(WHAT YOU ARE ASKED TO DO) For the entries below, print exactly the lines between the line holding "This screenshot has width=720, height=499." and the line holding "Given: Click the red 充值 link", inclusive, and nothing else.

(Saved entries)
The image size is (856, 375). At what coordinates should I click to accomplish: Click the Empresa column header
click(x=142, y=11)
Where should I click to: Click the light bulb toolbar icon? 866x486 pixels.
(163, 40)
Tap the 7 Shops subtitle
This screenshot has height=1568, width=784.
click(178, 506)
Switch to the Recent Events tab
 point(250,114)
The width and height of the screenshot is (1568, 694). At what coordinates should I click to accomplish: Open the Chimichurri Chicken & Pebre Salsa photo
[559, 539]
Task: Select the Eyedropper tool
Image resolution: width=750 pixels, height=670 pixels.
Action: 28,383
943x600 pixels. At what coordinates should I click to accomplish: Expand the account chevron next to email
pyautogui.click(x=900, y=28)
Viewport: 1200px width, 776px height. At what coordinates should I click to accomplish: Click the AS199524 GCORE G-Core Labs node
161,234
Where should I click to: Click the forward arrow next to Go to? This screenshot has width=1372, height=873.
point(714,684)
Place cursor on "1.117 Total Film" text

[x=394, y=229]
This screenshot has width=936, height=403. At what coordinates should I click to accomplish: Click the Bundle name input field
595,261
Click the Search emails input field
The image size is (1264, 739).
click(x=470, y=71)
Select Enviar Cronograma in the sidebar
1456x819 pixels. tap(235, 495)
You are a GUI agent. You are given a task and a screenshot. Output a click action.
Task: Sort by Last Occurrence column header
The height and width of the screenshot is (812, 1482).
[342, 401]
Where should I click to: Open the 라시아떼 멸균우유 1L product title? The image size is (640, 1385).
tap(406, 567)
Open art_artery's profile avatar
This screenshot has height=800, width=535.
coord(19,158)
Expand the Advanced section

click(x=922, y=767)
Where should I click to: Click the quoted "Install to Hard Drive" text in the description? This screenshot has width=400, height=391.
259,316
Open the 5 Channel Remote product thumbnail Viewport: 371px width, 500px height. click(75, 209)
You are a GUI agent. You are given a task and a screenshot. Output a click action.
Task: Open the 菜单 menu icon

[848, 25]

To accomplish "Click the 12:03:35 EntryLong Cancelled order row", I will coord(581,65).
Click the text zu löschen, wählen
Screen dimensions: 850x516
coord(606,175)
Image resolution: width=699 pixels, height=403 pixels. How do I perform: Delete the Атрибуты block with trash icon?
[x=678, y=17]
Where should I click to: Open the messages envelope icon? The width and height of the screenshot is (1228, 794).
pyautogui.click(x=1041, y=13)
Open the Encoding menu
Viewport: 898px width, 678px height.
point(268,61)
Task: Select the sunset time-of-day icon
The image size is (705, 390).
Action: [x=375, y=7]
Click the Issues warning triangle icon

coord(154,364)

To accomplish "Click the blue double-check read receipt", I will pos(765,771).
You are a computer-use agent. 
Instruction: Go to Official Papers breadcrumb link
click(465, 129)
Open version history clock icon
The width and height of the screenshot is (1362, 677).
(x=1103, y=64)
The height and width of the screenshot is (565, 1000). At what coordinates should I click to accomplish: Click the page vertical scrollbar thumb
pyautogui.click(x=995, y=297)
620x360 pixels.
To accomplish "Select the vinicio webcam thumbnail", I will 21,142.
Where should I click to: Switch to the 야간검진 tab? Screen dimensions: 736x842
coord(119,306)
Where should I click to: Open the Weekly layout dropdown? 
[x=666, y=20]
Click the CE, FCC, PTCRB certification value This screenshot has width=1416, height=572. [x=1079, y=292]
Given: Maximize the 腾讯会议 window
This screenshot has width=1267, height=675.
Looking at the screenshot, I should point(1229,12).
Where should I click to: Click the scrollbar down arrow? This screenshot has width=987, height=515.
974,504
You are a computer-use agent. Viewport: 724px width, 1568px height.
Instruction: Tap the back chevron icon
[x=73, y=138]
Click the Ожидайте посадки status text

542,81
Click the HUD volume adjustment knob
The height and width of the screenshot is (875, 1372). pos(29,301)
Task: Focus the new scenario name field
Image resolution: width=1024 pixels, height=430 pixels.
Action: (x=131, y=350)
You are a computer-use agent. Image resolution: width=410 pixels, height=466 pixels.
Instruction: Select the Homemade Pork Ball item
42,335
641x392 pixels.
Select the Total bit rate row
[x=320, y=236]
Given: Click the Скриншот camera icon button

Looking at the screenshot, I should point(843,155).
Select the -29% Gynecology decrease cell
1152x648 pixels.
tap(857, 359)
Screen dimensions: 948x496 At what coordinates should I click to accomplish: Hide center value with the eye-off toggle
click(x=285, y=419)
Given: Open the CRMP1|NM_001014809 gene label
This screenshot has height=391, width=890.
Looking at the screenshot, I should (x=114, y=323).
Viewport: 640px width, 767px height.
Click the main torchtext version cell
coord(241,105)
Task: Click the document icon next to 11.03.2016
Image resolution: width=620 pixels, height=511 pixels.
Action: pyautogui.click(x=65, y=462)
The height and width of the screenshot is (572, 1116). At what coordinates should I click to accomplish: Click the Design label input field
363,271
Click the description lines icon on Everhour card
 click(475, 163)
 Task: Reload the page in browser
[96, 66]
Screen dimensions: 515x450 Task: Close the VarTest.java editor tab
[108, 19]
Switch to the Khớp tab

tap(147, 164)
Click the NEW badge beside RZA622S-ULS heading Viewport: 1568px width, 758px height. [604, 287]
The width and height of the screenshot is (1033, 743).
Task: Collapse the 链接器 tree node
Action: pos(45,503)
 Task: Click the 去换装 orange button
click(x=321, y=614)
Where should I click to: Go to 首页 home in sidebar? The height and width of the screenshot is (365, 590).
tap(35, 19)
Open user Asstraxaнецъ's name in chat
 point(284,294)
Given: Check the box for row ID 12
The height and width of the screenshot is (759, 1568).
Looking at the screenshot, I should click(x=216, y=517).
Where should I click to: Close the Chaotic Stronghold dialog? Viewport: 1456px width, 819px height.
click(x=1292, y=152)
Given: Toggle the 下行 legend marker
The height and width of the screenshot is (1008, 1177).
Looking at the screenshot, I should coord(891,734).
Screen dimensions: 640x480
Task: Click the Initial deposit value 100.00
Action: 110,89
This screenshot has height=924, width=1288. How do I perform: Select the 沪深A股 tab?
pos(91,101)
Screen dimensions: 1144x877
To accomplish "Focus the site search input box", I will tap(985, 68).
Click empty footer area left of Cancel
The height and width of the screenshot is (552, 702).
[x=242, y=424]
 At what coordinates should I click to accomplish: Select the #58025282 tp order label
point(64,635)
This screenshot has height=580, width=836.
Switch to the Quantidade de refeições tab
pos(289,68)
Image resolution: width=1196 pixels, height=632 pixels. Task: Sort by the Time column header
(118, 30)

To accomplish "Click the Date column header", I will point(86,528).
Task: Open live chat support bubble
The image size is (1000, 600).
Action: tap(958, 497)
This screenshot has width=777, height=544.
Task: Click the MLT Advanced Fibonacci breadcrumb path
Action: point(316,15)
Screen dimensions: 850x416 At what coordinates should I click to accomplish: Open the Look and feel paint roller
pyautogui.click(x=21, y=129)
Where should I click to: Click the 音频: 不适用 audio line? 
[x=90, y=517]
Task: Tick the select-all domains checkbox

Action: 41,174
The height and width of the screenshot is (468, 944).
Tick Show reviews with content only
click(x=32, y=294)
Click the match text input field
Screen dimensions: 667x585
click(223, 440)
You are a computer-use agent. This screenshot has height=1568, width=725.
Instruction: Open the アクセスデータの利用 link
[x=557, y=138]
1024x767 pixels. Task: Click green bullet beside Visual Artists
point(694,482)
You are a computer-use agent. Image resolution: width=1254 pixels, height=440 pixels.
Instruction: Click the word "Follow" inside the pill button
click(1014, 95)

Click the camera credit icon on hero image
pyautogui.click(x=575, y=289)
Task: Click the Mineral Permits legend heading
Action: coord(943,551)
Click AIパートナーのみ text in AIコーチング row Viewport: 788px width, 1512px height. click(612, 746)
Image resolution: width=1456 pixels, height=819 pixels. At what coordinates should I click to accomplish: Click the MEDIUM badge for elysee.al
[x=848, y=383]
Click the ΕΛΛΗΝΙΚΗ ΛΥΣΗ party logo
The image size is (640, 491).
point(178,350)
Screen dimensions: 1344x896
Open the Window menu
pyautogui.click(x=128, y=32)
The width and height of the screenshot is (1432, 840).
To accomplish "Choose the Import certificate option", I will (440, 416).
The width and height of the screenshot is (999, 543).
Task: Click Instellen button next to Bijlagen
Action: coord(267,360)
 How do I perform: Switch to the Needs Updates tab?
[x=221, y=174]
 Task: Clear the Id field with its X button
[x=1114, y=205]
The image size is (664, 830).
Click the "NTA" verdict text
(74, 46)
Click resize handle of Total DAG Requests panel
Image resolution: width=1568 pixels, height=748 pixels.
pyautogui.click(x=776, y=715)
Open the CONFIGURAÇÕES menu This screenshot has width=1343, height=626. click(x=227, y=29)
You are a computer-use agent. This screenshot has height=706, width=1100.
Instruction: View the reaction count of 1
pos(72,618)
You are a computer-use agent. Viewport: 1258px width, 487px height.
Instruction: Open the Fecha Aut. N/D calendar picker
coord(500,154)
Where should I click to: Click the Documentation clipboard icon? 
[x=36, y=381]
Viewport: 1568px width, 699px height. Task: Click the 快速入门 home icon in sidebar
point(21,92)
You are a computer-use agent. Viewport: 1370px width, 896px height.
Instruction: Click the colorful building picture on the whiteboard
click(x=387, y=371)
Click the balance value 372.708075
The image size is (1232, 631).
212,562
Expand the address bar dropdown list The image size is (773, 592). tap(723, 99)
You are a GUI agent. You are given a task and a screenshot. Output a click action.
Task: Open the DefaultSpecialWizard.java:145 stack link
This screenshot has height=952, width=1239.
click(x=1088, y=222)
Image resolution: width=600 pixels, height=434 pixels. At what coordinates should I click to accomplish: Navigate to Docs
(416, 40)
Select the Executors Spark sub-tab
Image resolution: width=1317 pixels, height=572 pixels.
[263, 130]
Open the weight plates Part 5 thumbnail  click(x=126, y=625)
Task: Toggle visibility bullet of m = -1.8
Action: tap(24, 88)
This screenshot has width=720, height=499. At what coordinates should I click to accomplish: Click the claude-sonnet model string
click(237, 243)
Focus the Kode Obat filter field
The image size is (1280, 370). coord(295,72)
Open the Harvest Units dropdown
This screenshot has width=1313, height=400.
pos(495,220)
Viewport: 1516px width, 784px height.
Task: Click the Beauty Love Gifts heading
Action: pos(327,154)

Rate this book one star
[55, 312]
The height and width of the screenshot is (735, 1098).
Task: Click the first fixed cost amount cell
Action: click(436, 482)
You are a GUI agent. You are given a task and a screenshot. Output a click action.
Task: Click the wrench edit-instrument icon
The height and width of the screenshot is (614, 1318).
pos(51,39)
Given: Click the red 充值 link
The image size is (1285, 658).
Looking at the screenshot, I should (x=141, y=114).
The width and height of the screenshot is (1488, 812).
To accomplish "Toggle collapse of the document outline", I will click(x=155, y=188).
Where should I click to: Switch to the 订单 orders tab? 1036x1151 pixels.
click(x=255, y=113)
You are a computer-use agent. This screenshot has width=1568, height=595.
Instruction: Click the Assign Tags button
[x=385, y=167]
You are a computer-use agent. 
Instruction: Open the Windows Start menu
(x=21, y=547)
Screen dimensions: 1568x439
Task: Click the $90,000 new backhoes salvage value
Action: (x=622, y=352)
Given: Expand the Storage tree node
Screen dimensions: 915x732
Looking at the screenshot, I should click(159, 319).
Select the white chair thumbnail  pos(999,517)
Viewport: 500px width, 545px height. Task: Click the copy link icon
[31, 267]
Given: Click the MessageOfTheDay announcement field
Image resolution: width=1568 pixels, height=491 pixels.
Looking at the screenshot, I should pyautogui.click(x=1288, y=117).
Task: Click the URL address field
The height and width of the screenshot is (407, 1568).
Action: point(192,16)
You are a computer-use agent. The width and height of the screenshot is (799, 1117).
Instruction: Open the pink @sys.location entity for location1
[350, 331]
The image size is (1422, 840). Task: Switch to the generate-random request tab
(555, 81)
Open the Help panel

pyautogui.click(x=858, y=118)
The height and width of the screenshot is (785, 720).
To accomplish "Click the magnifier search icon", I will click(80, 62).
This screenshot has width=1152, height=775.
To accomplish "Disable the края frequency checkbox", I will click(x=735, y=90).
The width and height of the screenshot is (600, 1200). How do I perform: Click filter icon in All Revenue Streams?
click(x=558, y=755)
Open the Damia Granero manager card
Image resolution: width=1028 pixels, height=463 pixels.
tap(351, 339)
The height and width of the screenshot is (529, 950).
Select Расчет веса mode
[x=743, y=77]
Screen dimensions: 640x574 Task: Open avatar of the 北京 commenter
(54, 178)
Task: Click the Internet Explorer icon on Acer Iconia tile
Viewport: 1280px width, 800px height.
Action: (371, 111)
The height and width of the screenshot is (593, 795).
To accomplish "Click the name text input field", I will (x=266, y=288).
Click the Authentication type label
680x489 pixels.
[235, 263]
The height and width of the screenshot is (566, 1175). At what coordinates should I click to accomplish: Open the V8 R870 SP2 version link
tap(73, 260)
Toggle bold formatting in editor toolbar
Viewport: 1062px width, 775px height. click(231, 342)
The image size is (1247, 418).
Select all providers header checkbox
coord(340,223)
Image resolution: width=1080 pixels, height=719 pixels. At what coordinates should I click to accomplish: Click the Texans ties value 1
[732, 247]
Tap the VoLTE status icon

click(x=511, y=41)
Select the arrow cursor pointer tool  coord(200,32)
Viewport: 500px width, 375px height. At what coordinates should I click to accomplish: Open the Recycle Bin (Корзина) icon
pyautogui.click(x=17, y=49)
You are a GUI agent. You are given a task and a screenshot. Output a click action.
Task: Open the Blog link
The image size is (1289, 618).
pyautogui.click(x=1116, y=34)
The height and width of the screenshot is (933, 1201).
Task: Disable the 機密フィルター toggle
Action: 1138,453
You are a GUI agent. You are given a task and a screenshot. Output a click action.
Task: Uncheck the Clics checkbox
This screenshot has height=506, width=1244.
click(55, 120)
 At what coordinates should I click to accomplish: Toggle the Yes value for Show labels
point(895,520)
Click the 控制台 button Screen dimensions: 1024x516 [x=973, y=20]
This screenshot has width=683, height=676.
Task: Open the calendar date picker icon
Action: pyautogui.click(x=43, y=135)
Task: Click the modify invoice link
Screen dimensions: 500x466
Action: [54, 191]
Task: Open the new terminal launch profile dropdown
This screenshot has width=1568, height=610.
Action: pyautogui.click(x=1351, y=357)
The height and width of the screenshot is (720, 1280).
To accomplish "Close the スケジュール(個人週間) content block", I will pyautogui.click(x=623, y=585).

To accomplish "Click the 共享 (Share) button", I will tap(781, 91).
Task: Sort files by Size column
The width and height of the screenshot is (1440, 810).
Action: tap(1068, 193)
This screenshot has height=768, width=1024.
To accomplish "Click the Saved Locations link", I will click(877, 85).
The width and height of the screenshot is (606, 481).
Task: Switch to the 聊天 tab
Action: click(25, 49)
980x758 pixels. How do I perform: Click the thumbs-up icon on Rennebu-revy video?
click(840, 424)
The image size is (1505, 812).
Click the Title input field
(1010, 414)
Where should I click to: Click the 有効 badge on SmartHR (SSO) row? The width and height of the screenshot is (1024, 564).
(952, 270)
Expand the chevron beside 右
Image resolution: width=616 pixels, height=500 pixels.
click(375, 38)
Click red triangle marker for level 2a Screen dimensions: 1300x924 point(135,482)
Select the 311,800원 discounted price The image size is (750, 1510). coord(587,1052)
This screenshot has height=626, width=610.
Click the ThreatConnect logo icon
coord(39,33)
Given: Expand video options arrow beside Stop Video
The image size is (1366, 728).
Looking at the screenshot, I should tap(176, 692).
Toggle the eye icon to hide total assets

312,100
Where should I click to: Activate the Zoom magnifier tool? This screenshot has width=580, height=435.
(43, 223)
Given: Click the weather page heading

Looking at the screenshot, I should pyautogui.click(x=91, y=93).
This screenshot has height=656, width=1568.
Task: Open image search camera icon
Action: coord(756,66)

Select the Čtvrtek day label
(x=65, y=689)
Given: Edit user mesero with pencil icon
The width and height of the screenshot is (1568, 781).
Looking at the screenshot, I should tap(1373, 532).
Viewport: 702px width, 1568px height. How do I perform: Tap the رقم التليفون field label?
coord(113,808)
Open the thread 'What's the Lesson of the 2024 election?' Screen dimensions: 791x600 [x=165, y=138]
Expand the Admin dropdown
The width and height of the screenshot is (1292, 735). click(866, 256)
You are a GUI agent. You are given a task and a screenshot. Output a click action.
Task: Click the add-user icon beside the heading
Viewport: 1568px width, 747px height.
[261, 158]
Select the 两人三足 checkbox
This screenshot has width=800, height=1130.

(OUTPUT OF THE TASK)
This screenshot has width=720, height=499. At what coordinates should I click to accomplish: Click the claude-sonnet model string
click(237, 243)
Focus the Kode Obat filter field
The image size is (1280, 370). coord(295,72)
Open the Harvest Units dropdown
This screenshot has width=1313, height=400.
pos(495,220)
Viewport: 1516px width, 784px height.
Task: Click the Beauty Love Gifts heading
Action: pos(327,154)

Rate this book one star
[55, 312]
The height and width of the screenshot is (735, 1098).
Task: Click the first fixed cost amount cell
Action: click(436, 482)
You are a GUI agent. You are given a task and a screenshot. Output a click action.
Task: Click the wrench edit-instrument icon
The height and width of the screenshot is (614, 1318).
pos(51,39)
Given: Click the red 充值 link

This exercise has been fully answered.